** Text block follows **

Autoimmune Disease That Causes Digestive Tract Inflammation

Pediatric Crohn’s disease is an inflammation of the digestive tract which can lead to abdominal pain, severe diarrhea and even malnutrition. In most children, Crohn’s disease involves the lower end of the small intestine and the beginning of the large intestine. It can also occur in any part of the digestive system from the mouth to the end of the rectum (anus).

Crohn’s disease is one of the two primary forms of inflammatory bowel disease (IBD) that causes long-term inflammation in part of your child’s digestive tract. It occurs when your child’s immune system mistakenly attacks and destroys their healthy body tissue. Crohn’s disease is an autoimmune disorder and may occur at any age; however, diagnosis is most common between the ages of 15-35.

If your child’s physician suspects he or she has Crohn’s disease, you’ve come to the right place. Our pediatric Crohn’s disease specialists are national leaders in the field. We offer our smallest patients comprehensive, multidisciplinary care in one location. The Penn State Health Children’s Hospital gastroenterologists and pediatric surgeons work together to diagnose and treat your child – and most importantly, to help them feel better.

** End of Text block **
** Excerpted records follows **

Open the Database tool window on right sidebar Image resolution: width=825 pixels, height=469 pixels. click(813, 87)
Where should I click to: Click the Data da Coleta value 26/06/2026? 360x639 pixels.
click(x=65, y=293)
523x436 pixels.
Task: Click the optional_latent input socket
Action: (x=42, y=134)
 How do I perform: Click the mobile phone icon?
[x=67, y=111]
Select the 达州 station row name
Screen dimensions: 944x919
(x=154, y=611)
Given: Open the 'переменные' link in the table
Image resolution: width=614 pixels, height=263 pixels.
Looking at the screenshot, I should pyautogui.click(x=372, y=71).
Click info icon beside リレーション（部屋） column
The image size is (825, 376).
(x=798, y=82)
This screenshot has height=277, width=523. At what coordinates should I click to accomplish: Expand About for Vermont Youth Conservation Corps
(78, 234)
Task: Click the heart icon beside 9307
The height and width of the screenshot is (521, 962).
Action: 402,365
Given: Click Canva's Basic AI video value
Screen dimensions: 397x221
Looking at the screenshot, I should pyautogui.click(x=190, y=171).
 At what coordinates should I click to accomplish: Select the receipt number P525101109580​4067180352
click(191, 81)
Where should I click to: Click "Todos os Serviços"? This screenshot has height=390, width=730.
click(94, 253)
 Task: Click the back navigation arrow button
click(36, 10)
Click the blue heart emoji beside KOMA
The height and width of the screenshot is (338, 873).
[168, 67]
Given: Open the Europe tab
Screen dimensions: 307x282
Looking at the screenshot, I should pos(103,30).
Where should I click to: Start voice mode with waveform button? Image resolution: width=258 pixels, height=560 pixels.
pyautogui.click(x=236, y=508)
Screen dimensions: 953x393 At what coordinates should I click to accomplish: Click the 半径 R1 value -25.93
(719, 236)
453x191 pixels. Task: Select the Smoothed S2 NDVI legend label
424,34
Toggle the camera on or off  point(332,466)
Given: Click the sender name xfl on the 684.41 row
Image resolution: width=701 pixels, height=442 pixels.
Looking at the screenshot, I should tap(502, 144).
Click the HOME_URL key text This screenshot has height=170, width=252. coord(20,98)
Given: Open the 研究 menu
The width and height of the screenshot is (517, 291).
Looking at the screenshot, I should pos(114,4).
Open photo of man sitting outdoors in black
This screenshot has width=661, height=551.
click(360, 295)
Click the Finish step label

** End of Excerpted records **

* [Task item A]: According to the pediatric Crohn's disease text, between what ages is diagnosis most common?
* [Task item B]: List every problem that the pediatric Crohn's disease text says the inflammation can lead to.
* [Task item C]: Write a continuation of the pediatric Crohn's disease text, picking up after its last sentence.
The material has no connection to the pediatric Crohn's disease text.

* [Response A]: Diagnosis is most common between the ages of 15 and 35.

* [Response B]: Abdominal pain, severe diarrhea, and malnutrition.

* [Response C]:
Symptoms, Diagnosis and Outlook

Symptoms of pediatric Crohn’s disease can vary from child to child; however, the following symptoms could indicate an issue:

  • Belly pain
  • Bloody stools
  • Constipation
  • Cramps
  • Eye swelling
  • Feeling that you need to pass stool
  • Fever
  • Fatigue
  • Loss of appetite
  • Mouth ulcers
  • Nausea
  • Rectal bleeding
  • Slow pediatric growth
  • Sores or swelling in the eyes
  • Vomiting
  • Weight loss
  • Watery diarrhea

Your child’s first visit will include a physical evaluation and medical history by one of our pediatric gastroenterologists. Our team will learn more about your child’s symptoms and lifestyle, including diet and current medications. The gastroenterologist might also order diagnostic tests to help identify if your child has Crohn’s disease.  

Diagnostic testing for pediatric gastroenterology issues can include:

  • Endoscopic procedures: a thin tube with a camera lets the gastroenterologist see the inside lining of the digestive tract
  • Laboratory assessment: blood work and/or stool studies may be utilized to help assess the severity of inflammation, your child’s nutritional status and to assess for possible other causes
  • Radiologic testing: tests that allow our team to take pictures (X-rays, MRI or CT scans) help our doctors examine areas that cannot be seen by endoscopy

Additional tests can include barium enema, magnetic resonance imaging (MRI) or computed tomography (CT) scan of the abdomen and MR enterography. Stool cultures can also be used to rule out other conditions with similar symptoms.

Crohn’s disease patients can have long periods of improvement followed by flare-ups, making comprehensive medical care a top priority for your child.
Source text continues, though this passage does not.